**TO BE DONE:** Update these records by changing every "sidebar" to "side panel" and keeping everything else the same. Leave the pictures out of your answer.

START

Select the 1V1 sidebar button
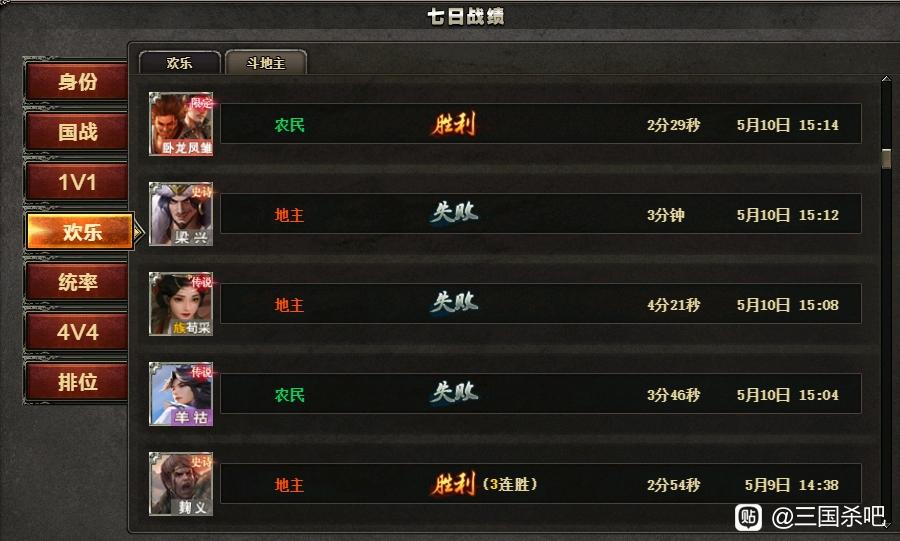This screenshot has width=900, height=541. 77,182
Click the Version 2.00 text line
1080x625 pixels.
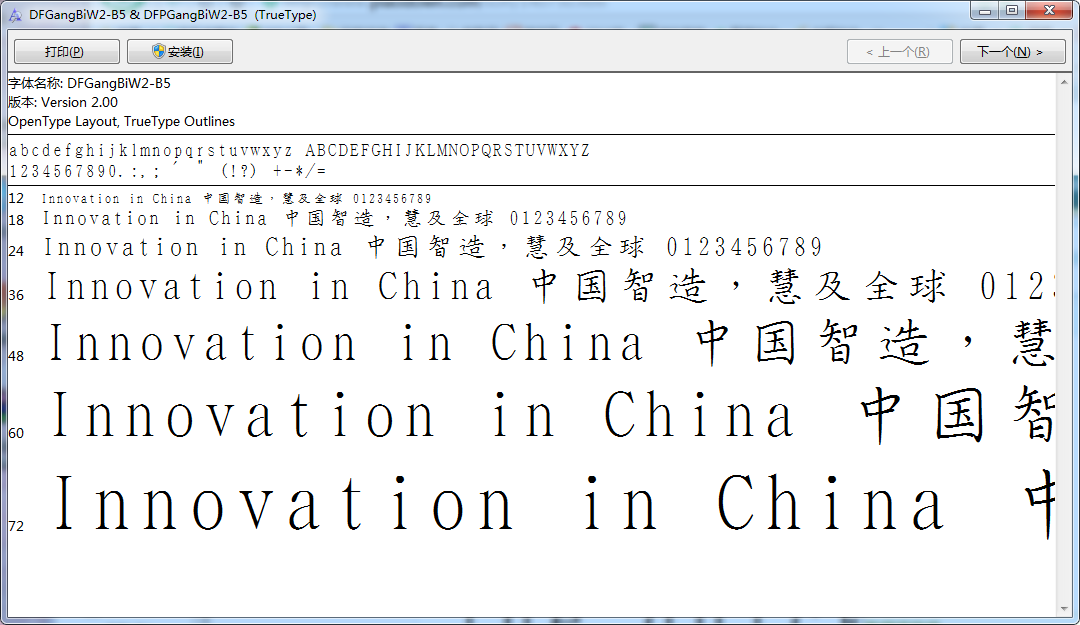coord(63,103)
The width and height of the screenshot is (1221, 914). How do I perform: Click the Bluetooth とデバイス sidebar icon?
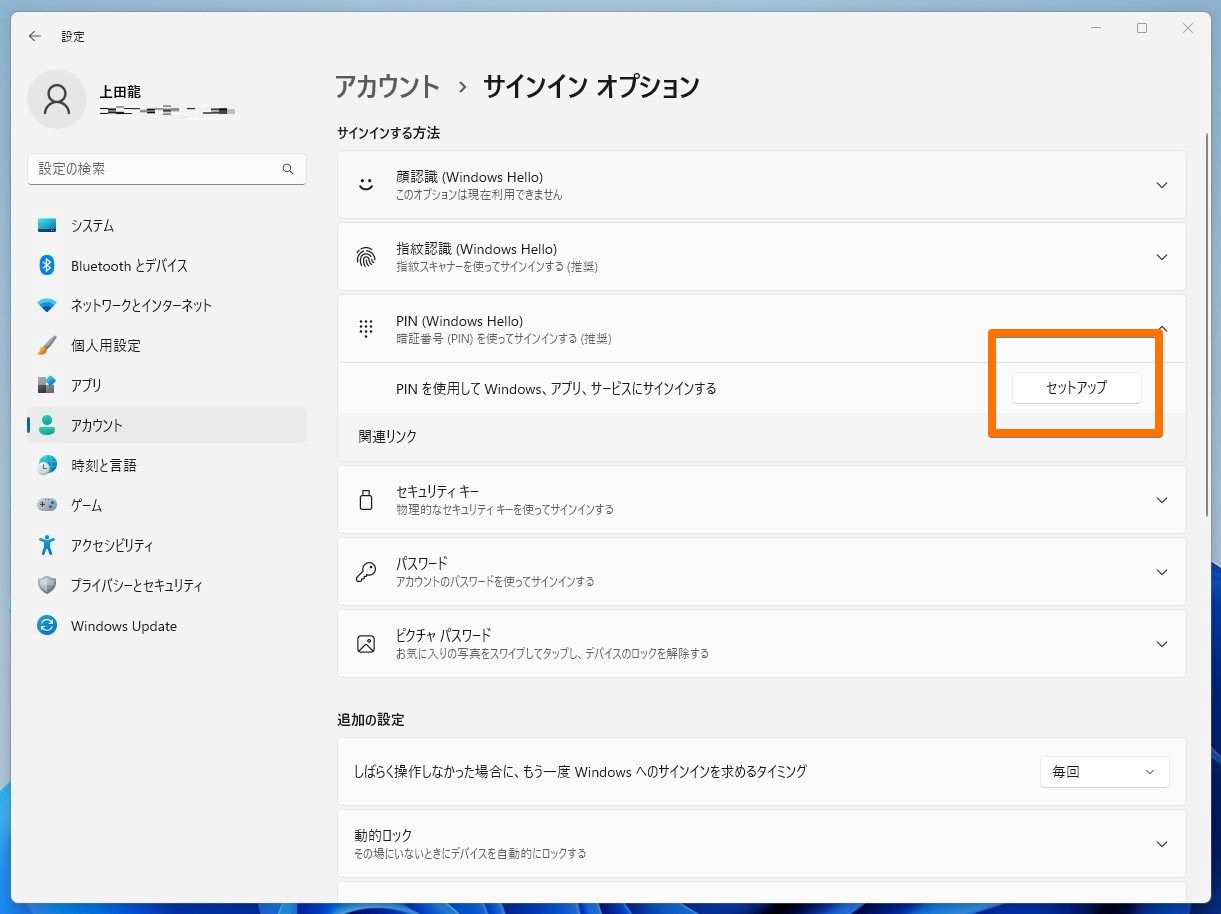pyautogui.click(x=47, y=265)
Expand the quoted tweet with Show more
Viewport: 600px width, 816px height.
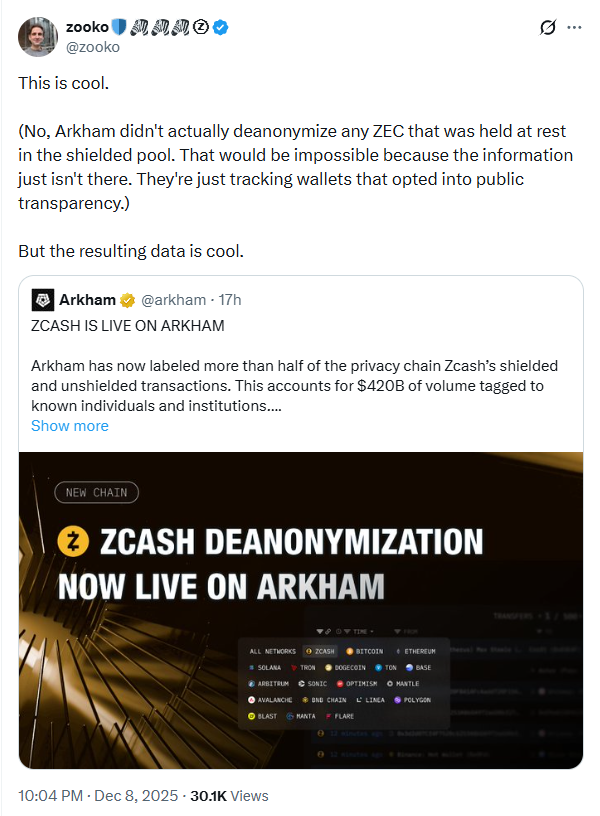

END

**OUTPUT BELOW:**
Select the 1V1 side panel button
This screenshot has width=900, height=541. 77,182
Click the Version 2.00 text line
1080x625 pixels.
coord(63,103)
The width and height of the screenshot is (1221, 914). How do I perform: Click the Bluetooth とデバイス side panel icon?
pyautogui.click(x=47, y=265)
Expand the quoted tweet with Show more
Viewport: 600px width, 816px height.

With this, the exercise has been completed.